Experts also say people need to understand that sleep is medicine.

“There are misconceptions that not getting enough sleep only makes you tired and doesn’t have long-term effects. The reality is that we see patients who are fairly and significantly affected without sufficient sleep such as hypertension and dementia,”said Hoagland. “When you go to sleep, your brain clears proteins that are associated with dementia and if you are not obtaining enough sleep, you are not giving the brain enough time for the cleansing.”

4 Insomnia

There are many sleep conditions and sleep disorders which disturbs human life to a great extent. Common sleep conditions include insomnia, restless legs syndrome, narcolepsy and sleep apnea.

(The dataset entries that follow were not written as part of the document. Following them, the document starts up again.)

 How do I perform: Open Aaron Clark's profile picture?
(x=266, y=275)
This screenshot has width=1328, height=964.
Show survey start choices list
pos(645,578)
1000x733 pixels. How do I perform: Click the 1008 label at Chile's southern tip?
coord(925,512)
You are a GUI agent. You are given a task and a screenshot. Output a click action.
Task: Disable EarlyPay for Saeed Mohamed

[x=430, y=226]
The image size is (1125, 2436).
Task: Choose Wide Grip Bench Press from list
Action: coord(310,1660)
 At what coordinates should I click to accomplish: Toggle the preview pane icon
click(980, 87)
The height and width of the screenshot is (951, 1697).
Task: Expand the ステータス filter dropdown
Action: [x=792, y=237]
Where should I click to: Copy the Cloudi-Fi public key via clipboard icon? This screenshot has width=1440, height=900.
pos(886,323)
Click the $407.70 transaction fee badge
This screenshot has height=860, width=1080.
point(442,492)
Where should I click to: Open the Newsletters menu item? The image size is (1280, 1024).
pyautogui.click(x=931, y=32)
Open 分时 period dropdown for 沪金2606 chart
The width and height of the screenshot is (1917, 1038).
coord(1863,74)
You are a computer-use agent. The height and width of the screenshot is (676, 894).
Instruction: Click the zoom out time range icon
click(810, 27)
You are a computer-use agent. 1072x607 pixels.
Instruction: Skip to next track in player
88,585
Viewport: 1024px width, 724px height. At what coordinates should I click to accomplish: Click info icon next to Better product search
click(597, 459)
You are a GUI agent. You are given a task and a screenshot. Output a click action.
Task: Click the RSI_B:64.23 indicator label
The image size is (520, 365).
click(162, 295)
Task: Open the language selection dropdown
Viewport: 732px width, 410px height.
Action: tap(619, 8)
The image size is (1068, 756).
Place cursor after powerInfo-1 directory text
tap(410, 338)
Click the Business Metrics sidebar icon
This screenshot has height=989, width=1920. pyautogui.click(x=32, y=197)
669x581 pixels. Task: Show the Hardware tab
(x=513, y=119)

Insomnia is the leading sleep disorder affecting nearly three million people, according to the Centers for Disease Control and Prevention. The condition makes it difficult to fall asleep or stay asleep and can drastically alter your quality of life. Hoagland advises against drinking caffeine, alcohol, snacking or looking at your phone right before bed because any of these activities by itself let alone together will stimulate the brain and not ease your mind.

“Insomnia is a condition that can be very confusing to the average person. While we do see insomnia in women more than men, there are people whose biological sleep patterns just have them sleeping late. Whenever you sleep, if you feel refreshed after that, then insomnia should not be your principal complaint,” Hoagland added. “But if you are finding that you are constantly up even though you are doing all the proper methods to have good sleep, then we do recommend you visit a sleep center to talk with a specialist.”

5 Sleep Apnea

Sleep apnea is a serious sleep disorder in which breathing difficulties at night interrupt normal sleep and result in poor health outcomes. It’s usually more prone in older people, those with obesity and is most common in men. According to the American Sleep Apnea Association, roughly 22 million Americans suffer from the condition. Symptoms include snoring, gasping for air while sleeping and waking up with a dry mouth and a headache.

“This condition is most commonly known for people who are overweight,” said Hoagland. “People can stop breathing 10 to 100-plus times an hour. Everytime that occurs, their oxygen level drops and their brain wakes them up to get them to breathe again. That can happen all night and you start gasping to catch your breath and you are unaware of that.”

For sleep apnea you can request a home sleep study where you place leads on your body, you sleep and then you give back the equipment for diagnosis. Another option is doing a lab study where the patient spends overnight and is monitored.